## YOUR TASK
Each line below that contains the word "column" is to be counted; give only the final number.

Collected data
*** Begin section ***

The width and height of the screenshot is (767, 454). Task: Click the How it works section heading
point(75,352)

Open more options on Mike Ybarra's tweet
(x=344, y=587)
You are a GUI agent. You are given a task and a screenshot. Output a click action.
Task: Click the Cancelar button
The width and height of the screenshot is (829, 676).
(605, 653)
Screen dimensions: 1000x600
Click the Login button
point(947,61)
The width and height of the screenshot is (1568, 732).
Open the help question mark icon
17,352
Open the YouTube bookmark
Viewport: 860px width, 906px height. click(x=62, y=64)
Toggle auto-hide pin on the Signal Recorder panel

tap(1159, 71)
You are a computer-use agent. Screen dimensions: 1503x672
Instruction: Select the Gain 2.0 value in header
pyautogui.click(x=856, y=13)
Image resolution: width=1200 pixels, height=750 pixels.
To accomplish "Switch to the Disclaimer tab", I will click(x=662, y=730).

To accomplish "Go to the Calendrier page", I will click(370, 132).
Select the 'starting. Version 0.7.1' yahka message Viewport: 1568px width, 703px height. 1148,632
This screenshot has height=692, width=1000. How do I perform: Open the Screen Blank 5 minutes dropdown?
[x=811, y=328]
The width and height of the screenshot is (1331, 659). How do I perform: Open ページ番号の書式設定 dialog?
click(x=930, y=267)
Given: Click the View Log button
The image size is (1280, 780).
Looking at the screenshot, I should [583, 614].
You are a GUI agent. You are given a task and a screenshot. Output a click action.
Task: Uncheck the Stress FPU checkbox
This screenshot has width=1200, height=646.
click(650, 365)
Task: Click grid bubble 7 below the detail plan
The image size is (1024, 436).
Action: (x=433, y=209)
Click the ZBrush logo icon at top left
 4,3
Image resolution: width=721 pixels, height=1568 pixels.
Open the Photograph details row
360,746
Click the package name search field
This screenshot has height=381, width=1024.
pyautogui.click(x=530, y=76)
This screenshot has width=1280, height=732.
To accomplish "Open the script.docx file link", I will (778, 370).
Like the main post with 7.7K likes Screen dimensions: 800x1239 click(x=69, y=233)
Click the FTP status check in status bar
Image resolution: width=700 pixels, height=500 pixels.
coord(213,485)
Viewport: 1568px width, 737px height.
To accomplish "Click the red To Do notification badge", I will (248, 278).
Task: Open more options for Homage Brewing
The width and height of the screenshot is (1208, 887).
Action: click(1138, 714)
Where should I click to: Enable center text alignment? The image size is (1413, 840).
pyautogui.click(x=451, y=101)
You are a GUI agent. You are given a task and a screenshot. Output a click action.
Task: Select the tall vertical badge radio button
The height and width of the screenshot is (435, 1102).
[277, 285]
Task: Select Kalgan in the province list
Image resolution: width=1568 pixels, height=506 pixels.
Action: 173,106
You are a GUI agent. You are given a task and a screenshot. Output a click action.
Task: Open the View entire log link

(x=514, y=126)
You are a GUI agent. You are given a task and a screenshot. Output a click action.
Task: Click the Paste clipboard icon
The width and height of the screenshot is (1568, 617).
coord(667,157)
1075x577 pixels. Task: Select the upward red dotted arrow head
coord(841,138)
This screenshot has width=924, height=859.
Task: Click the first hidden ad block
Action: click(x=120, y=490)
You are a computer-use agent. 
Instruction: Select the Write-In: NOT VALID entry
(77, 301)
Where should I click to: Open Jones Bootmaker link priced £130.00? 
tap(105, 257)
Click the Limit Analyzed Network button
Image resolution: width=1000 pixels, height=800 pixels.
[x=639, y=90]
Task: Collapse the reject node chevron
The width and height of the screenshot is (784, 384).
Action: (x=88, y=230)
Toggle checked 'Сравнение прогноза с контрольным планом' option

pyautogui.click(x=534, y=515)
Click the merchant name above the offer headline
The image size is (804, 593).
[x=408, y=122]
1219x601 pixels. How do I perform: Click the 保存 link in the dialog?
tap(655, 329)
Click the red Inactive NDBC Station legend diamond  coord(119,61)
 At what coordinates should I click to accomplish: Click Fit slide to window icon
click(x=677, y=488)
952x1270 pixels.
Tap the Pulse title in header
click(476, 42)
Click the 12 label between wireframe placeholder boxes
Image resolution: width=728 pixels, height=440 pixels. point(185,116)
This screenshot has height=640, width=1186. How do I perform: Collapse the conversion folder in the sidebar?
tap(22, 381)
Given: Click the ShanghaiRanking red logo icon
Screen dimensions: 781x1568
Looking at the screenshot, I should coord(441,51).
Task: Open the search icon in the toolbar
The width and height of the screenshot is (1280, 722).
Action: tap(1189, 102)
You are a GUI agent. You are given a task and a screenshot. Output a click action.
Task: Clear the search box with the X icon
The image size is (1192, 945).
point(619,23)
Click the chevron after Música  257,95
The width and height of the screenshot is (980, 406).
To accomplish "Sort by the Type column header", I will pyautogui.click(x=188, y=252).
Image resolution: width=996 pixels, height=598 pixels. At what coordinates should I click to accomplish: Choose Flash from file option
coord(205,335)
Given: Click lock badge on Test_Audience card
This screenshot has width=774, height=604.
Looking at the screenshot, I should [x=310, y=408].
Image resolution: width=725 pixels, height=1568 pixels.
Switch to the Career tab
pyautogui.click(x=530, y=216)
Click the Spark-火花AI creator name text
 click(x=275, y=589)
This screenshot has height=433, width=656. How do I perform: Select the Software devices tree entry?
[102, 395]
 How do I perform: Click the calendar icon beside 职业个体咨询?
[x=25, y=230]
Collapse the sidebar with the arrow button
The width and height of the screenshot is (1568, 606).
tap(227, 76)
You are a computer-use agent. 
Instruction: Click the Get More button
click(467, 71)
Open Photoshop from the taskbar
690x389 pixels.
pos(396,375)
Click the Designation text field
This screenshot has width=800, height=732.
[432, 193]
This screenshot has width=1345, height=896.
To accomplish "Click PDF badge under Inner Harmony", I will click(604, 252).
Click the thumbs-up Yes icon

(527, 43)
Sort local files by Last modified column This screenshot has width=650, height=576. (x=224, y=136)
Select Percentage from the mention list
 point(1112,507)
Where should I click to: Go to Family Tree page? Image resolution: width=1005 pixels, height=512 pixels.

*** End section ***

## ANSWER BOX
2